12345678910111213141516171819202122232425262728293031323334353637383940414243444546474849505152535455565758596061 |
- Filename: 108-mtbf-based-stability.txt
- Title: Base "Stable" Flag on Mean Time Between Failures
- Version: $Revision: 12105 $
- Last-Modified: $Date: 2007-01-30T07:50:01.643717Z $
- Author: Nick Mathewson
- Created: 10-Mar-2007
- Status: Open
- Overview:
- This document proposes that we change how directory authorities set the
- stability flag from inspection of a router's declared Uptime to the
- authorities' perceived mean time between failure for the router.
- Motivation:
- Clients prefer nodes that the authorities call Stable. This flag is (as
- of 0.2.0.0-alpha-dev) set entirely based on the node's declared value for
- uptime. This creates an opportunity for malicious nodes to declare
- falsely high uptimes in order to get more traffic.
- Spec changes:
- Replace the current rule for setting the Stable flag with:
- "Stable" -- A router is 'Stable' if it is active and its observed Stability
- for the past month is at or above the median Stability for active routers.

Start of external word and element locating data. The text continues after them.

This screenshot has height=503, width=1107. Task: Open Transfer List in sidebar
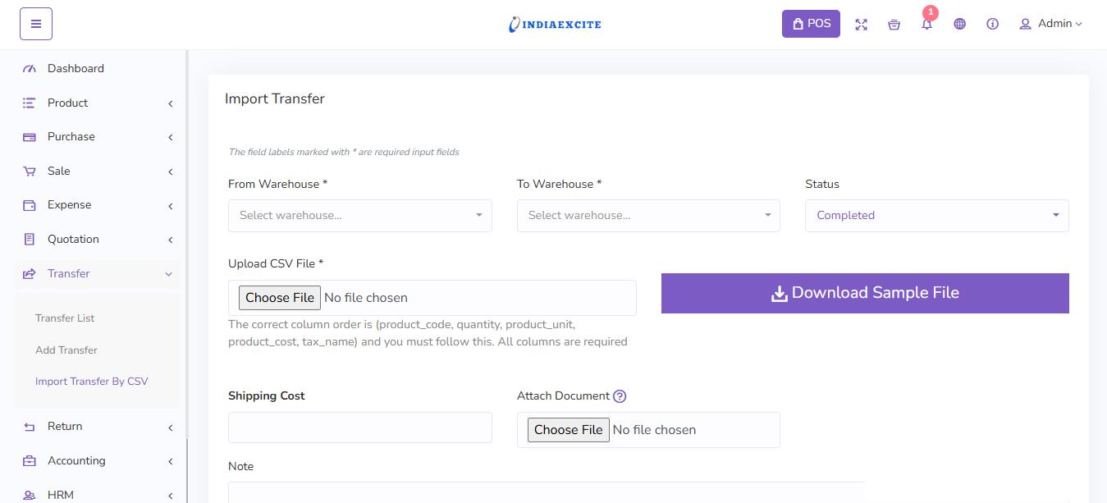[65, 318]
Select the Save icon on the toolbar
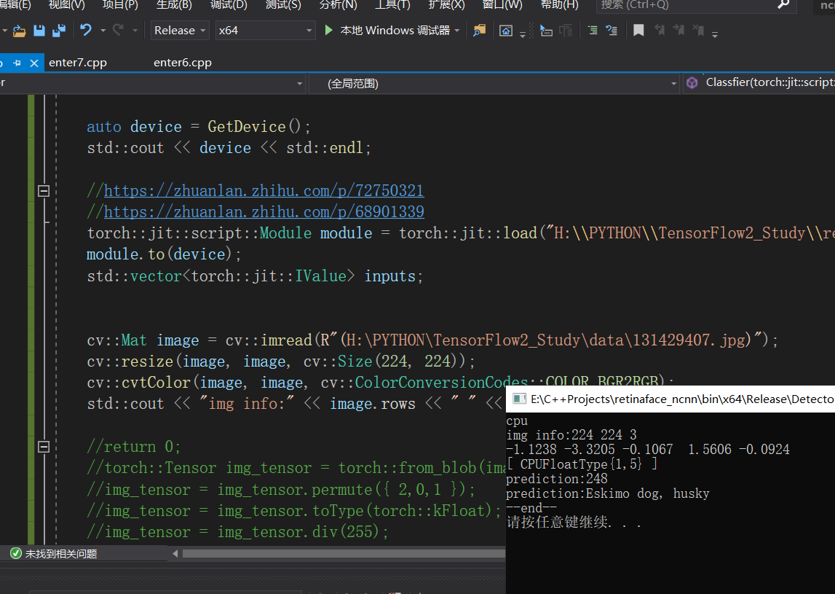The width and height of the screenshot is (835, 594). coord(40,30)
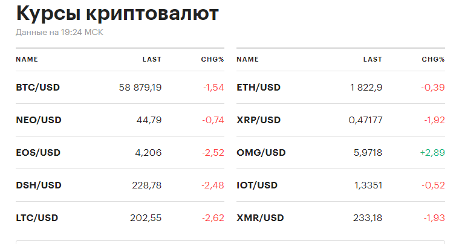459x244 pixels.
Task: Click the LTC change value -2,62
Action: coord(213,218)
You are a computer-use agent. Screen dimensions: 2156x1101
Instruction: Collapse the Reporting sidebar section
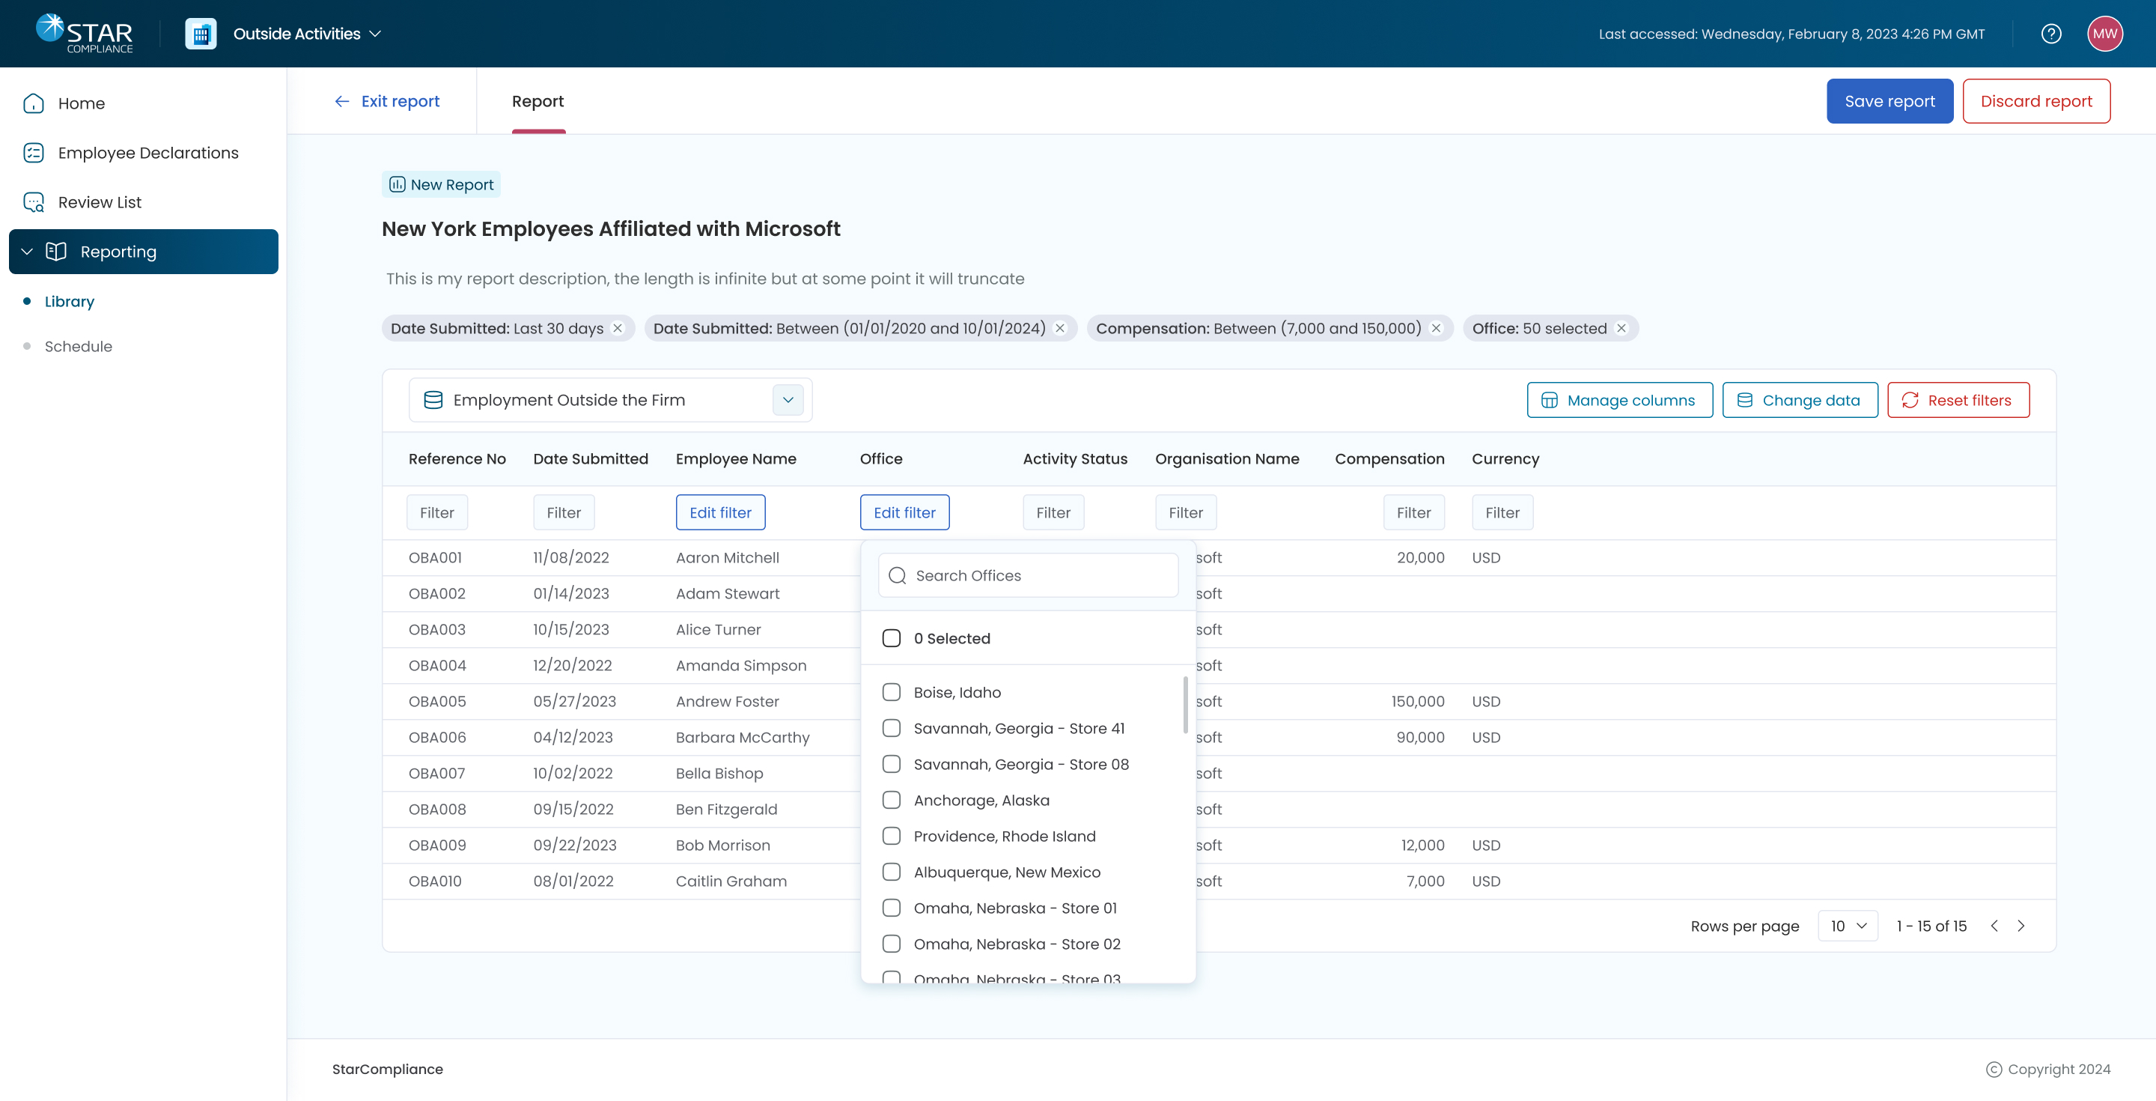[27, 251]
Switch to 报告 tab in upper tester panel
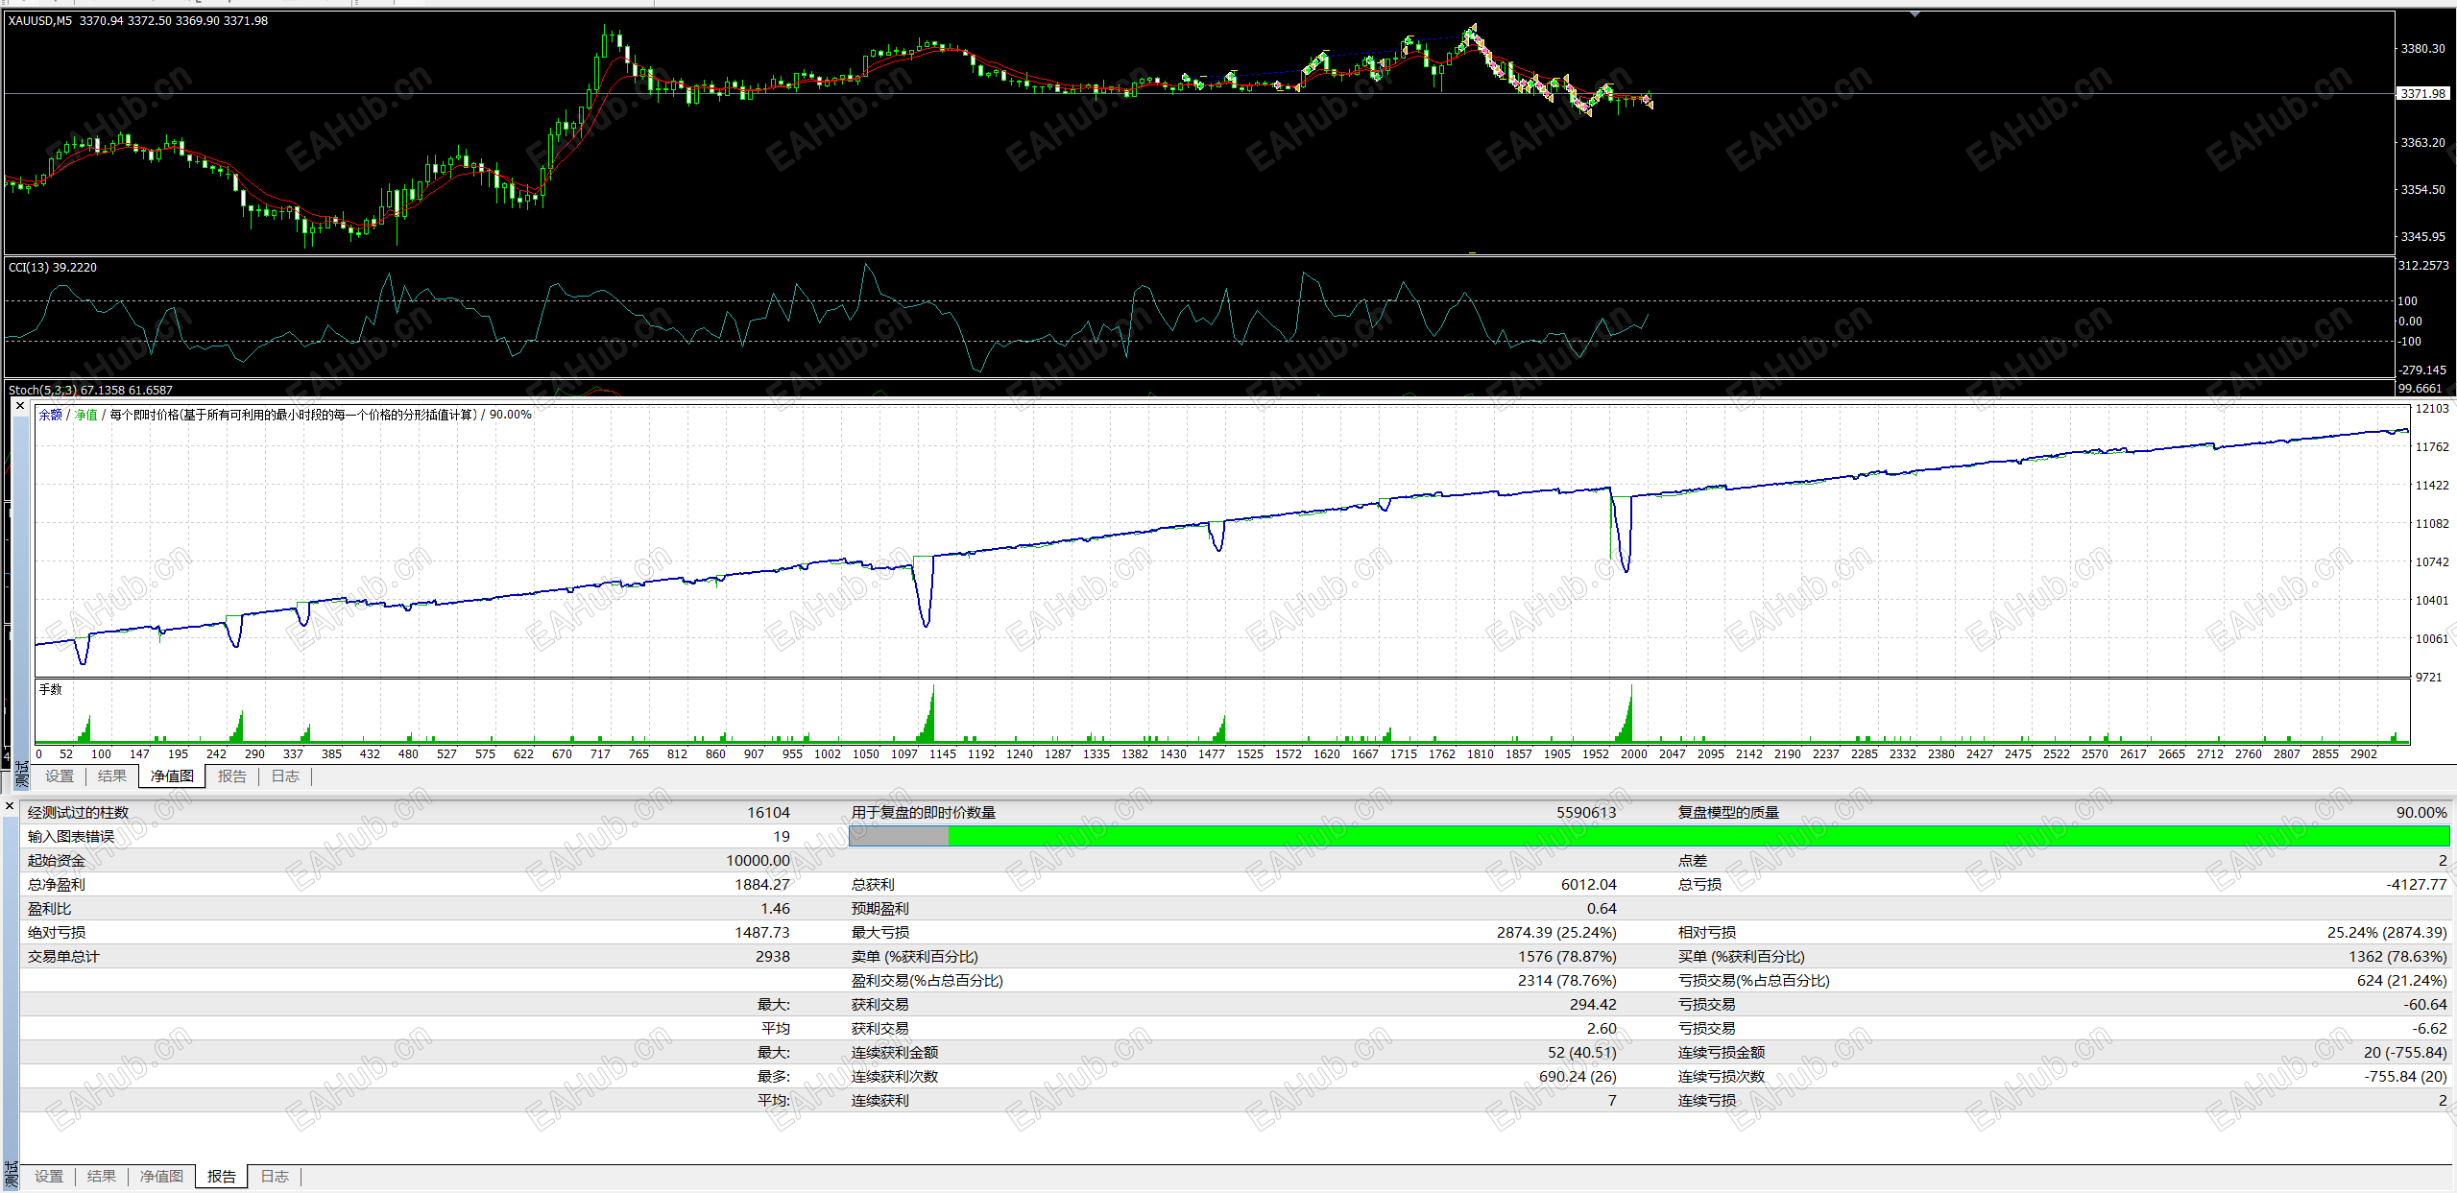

- Routers are never called stable if they are running a version of Tor
- known to drop circuits stupidly. (0.1.1.10-alpha through 0.1.1.16-rc
- are stupid this way.)
- Stability shall be defined as the mean length of the runs observed by a
- given directory authority. A run begins when an authority decides
- that the server is Running, and ends when the authority decides that
- the server is not Running. In-progress runs are counted when
- measuring Stability.
- Issues:
- How do you define a clipped MTBF? If the current month begins with one
- day at the end of a one-year uptime, and then has 29 days of uptime, do we
- average one day and 29 days? Or do we average one year and 29 days? Or
- take 29 days on its own and discard the year?
- Surely somebody has done this kinds of thing before.
- Alternative:
- "A router's Stability shall be defined as the sum of $alpha ^ d$ for every
- $d$ such that the router was not observed to be unavailable $d$ days ago."
- This allows a simpler implementation: every day, we multiply yesterday's
- Stability by alpha, and if the router was running for all of today, we add
- 1.
- Limitations:
- Authorities can have false positives and false negatives when trying to
- tell whether a router is up or down. So long as these aren't terribly
- wrong, and so long as they aren't significantly biased, we should be able
- to use them to estimate stability pretty well.
|